Lumino () is a hip-hop group from Mongolia founded in 1996. Their music is dance-friendly and often melodic, with frequent contributions by external vocalists. Like most Mongolian bands, they like to include elements of traditional Mongolian music in their songs.

The creation of the band was inspired by a person named Jason who worked as an English teacher in Mongolia in 1996 and 1997. Besides giving language lessons, he also introduced his students to hip-Hop music.

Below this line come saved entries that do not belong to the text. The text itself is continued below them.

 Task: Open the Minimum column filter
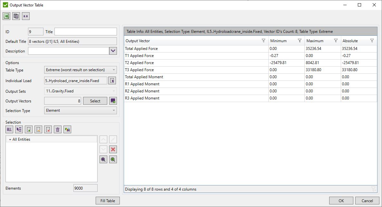pyautogui.click(x=300, y=41)
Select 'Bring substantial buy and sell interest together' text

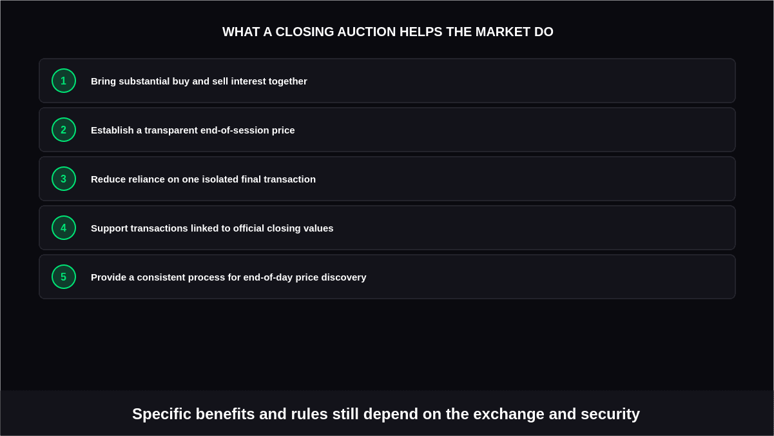199,81
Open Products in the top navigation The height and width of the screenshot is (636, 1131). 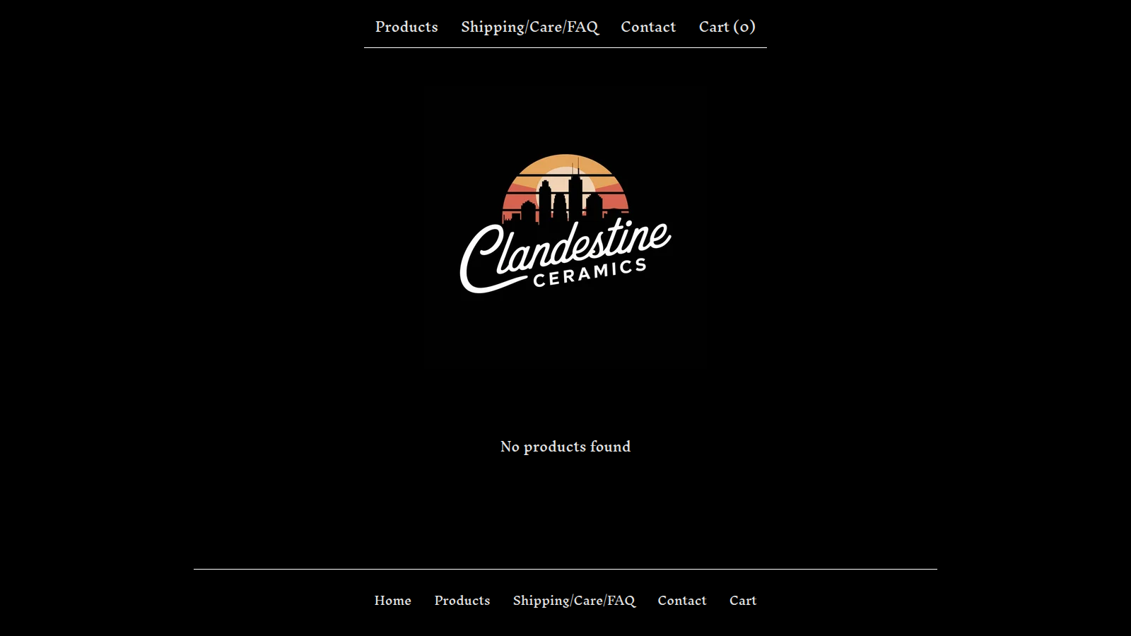click(406, 27)
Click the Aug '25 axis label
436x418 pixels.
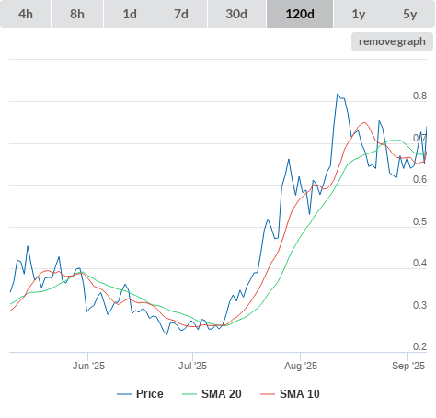(x=301, y=366)
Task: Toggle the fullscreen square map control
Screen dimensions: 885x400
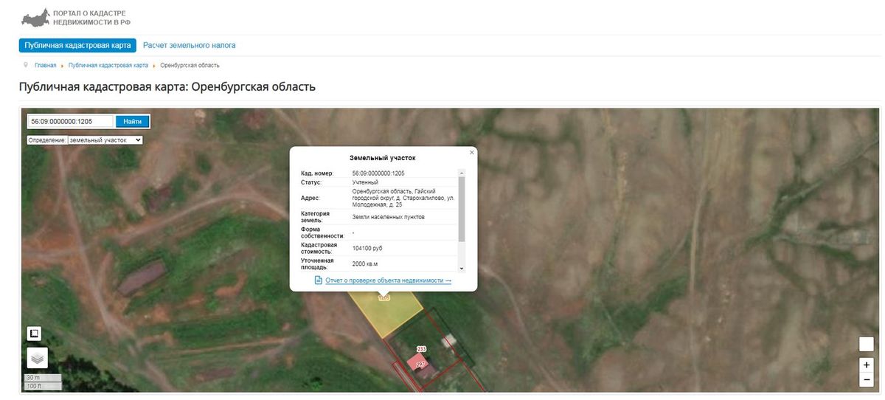Action: pyautogui.click(x=34, y=334)
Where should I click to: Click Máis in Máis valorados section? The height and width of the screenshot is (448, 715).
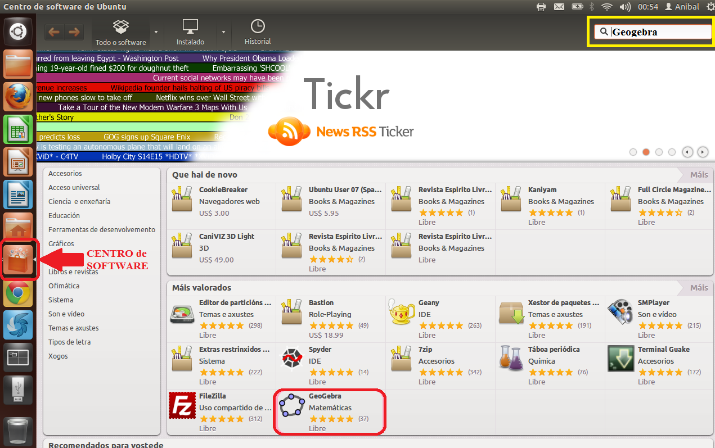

Five of them then came together to form Lumino, but a few years after the formation of the band two of their members, Chinzo and Hülgüü, stopped performing with the band. At one point Lumino consisted of more than a dozen members, headed by Skitzo, including the main MCs Skitzo, MC, Chinzo, and Lizard and MCs from the groups Old School and Skitzo's Free Style.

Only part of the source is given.